### PAGE TEXT
========================================

Strengths and Breathing


December 4, 2015


Despite being invisible, oxygen makes up about two-thirds of the weight of all living things. Specifically, living things contain a lot of water and water contains a lot of oxygen. In fact, 90% of water’s weight is oxygen.

Again, despite being invisible, we cannot last long without it.

Interestingly, breathing is the only autonomic system of the body that we can also regulate. Another way of saying this is that the lungs are the only organ in our bodies that we can at any moment take control of. Under normal circumstances, we can take deep breaths, shallow breaths, long ones, short ones–however we choose.

Our bodies will breathe for us so that we can focus on other priorities, it’s true; but should we ever want to take over the lungs and focus solely on breathing, we have that option.

And so it is with our strengths. Because they speak to the core of who we are, they are always active. Even when we are distracted, busy, or unaware, our strengths are still very much alert, looking for opportunities to be expressed. While this does happen unconsciously, we are always able to activate them consciously.

In the same way that we might do with our breathing, when we stop and take a few deep breaths, we can stop and say, “How can I activate my strengths more fully?”

And the more we practice this, the clearer the answer becomes.

========================================

Target position records:
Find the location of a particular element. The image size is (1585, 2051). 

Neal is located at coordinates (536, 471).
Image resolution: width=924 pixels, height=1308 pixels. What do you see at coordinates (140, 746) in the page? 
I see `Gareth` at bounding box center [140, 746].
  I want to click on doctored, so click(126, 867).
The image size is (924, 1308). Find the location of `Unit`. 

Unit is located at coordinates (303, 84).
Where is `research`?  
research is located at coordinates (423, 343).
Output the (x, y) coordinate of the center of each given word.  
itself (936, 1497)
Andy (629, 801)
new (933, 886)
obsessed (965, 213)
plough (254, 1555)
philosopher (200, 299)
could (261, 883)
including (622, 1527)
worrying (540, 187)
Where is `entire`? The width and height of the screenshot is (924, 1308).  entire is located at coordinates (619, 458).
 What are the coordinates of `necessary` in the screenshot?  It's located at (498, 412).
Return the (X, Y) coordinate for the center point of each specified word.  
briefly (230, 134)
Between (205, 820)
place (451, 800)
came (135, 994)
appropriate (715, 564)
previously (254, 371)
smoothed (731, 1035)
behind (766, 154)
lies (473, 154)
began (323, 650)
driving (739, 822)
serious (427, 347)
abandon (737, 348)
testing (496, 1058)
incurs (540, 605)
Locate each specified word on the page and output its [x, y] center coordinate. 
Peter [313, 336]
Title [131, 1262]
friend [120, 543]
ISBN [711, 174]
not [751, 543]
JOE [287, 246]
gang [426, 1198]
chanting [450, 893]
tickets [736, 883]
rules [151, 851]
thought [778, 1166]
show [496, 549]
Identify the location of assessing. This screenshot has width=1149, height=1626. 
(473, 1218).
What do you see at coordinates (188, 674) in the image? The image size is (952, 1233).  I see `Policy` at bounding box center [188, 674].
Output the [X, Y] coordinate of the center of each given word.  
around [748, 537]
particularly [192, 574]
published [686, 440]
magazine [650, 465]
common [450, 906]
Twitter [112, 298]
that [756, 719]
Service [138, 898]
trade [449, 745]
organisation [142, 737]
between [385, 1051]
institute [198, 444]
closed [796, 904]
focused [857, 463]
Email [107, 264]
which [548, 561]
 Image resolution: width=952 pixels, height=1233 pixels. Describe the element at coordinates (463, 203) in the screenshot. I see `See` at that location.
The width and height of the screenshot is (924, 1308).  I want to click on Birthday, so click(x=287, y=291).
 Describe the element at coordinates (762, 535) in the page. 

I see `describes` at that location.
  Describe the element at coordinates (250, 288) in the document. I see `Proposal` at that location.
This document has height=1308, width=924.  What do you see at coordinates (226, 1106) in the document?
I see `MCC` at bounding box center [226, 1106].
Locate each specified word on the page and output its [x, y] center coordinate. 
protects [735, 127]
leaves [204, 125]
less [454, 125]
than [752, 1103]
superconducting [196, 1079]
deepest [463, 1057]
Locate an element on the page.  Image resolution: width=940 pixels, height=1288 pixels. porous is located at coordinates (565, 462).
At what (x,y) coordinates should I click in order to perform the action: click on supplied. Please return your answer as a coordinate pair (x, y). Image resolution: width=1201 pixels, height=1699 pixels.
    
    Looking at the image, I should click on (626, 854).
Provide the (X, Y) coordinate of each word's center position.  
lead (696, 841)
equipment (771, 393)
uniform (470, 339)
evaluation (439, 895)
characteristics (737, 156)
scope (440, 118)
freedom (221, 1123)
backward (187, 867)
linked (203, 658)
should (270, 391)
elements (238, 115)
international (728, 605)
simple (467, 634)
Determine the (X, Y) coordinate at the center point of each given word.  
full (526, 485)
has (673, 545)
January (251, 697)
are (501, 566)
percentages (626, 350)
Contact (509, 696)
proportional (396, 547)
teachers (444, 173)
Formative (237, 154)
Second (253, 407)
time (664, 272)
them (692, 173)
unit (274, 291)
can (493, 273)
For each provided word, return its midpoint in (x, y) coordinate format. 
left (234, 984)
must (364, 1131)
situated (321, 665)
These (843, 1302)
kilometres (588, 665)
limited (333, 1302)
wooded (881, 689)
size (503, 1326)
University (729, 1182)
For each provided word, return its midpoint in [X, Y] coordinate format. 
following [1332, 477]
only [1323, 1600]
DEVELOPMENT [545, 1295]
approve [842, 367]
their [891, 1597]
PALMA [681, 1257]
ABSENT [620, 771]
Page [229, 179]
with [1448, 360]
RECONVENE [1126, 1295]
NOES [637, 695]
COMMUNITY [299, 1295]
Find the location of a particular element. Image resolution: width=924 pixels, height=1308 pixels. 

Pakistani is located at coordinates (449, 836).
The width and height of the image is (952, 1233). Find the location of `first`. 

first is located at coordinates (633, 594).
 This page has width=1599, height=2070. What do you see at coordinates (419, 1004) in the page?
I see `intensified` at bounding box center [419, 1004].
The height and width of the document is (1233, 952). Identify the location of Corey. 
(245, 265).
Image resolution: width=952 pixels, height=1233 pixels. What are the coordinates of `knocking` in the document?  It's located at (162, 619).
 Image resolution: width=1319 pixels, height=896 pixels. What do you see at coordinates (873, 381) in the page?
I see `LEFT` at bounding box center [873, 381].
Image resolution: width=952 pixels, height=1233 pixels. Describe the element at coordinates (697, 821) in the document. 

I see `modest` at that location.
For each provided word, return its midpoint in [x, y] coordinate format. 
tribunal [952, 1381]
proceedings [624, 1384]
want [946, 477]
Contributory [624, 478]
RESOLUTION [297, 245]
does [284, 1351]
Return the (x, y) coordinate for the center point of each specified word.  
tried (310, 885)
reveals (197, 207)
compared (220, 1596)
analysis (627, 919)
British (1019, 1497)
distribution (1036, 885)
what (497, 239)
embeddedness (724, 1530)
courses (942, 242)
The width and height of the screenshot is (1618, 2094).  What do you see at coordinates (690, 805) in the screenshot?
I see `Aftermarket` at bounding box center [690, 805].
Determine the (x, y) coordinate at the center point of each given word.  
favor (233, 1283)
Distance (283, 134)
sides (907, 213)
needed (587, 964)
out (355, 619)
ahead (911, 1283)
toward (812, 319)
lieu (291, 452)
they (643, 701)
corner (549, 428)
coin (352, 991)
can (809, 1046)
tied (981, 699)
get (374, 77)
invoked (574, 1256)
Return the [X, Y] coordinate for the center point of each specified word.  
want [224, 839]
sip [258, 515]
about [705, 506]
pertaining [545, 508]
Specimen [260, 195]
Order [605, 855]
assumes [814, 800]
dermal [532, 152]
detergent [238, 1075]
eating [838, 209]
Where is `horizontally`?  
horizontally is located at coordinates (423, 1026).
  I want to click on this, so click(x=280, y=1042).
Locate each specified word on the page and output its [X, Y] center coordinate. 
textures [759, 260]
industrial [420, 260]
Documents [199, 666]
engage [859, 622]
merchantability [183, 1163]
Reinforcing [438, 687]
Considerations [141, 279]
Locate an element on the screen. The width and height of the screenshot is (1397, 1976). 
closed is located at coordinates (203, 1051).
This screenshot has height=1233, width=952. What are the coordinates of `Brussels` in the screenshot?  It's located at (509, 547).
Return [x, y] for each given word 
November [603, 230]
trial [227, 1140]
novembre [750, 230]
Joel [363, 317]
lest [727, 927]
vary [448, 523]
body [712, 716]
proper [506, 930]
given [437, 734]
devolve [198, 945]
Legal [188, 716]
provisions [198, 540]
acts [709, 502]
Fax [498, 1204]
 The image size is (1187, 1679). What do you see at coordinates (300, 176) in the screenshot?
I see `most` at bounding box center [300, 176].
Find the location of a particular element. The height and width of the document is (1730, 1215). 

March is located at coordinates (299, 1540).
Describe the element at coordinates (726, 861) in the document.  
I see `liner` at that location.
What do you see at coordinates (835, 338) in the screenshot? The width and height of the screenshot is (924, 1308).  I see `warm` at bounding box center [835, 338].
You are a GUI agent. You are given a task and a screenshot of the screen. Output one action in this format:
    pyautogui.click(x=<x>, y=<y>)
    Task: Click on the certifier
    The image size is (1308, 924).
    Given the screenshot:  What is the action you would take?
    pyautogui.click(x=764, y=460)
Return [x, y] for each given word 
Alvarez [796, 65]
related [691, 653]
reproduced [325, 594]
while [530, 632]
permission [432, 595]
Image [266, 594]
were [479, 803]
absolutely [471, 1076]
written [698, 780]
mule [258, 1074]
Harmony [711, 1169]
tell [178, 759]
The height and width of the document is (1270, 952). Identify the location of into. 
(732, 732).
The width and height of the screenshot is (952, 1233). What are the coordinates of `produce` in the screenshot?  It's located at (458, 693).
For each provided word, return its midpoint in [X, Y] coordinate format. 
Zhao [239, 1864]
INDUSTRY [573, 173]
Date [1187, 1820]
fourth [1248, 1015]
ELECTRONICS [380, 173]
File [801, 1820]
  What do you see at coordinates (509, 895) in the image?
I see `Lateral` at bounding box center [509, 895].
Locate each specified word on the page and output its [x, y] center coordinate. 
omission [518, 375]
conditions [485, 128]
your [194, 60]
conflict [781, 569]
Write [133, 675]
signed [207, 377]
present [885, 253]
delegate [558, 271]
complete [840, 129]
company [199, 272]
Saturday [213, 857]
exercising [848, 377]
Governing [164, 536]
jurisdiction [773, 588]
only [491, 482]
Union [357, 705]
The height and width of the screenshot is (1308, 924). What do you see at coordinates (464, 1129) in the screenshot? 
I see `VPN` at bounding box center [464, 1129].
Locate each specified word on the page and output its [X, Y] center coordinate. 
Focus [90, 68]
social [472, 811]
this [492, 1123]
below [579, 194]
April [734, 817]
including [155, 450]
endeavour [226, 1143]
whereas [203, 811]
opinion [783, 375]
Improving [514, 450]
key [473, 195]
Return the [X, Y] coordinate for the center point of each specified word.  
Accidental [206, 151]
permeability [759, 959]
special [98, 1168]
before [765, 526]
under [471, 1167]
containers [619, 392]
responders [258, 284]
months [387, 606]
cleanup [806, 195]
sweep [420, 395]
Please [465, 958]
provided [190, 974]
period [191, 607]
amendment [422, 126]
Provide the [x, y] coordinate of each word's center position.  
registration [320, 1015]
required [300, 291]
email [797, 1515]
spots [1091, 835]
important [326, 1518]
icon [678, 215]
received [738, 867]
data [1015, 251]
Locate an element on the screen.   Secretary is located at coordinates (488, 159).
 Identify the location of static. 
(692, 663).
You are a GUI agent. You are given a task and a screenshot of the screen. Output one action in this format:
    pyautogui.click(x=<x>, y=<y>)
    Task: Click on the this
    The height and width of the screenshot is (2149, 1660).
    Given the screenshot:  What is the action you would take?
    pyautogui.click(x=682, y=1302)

========================================

### AIM
Reproduce word for word the passage of the piece on strengths and breathing that begins at the words "Interestingly, breathing is" and stops after the words "have that option.".

### EXERCISE RESPONSE
Interestingly, breathing is the only autonomic system of the body that we can also regulate. Another way of saying this is that the lungs are the only organ in our bodies that we can at any moment take control of. Under normal circumstances, we can take deep breaths, shallow breaths, long ones, short ones–however we choose.

Our bodies will breathe for us so that we can focus on other priorities, it’s true; but should we ever want to take over the lungs and focus solely on breathing, we have that option.